Pixel coordinate grounding data
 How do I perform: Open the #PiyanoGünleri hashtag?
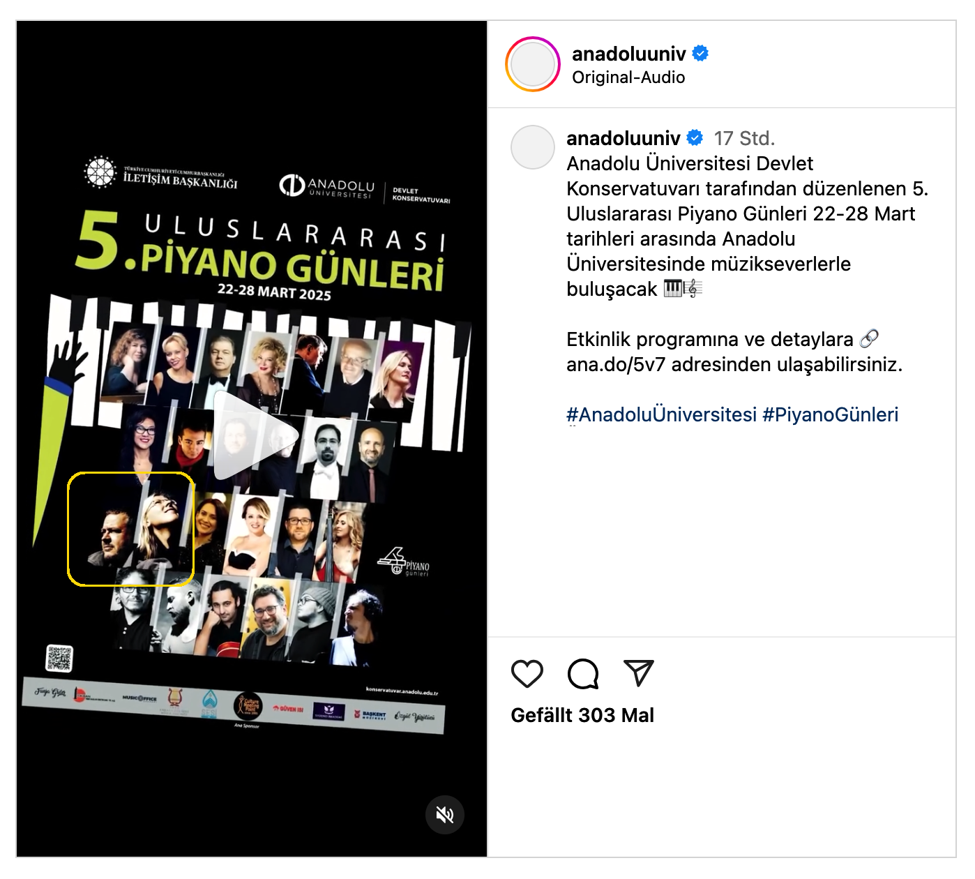[x=830, y=414]
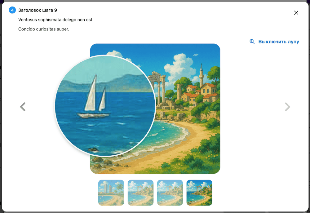This screenshot has width=310, height=213.
Task: Advance to next image with right chevron
Action: tap(287, 107)
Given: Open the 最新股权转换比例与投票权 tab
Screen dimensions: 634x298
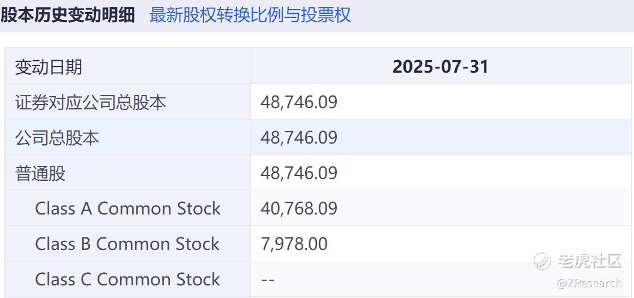Looking at the screenshot, I should pos(250,14).
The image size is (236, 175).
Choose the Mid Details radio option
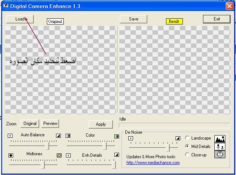tap(188, 146)
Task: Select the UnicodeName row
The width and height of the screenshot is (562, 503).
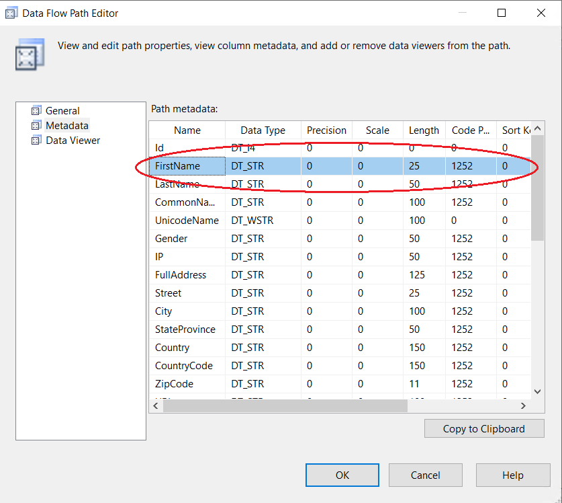Action: coord(187,221)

EXERCISE INSTRUCTIONS - Set down the records again exactly as they appear, leaving each picture behind.

TASK ANSWER -
 How do I perform: Open the #PiyanoGünleri hashtag?
[x=830, y=414]
This screenshot has width=310, height=213.
Task: Advance to next image with right chevron
Action: tap(287, 107)
Given: Open the 最新股权转换比例与投票权 tab
Screen dimensions: 634x298
Looking at the screenshot, I should pos(250,14).
The image size is (236, 175).
Choose the Mid Details radio option
tap(188, 146)
Task: Select the UnicodeName row
The width and height of the screenshot is (562, 503).
Action: coord(187,221)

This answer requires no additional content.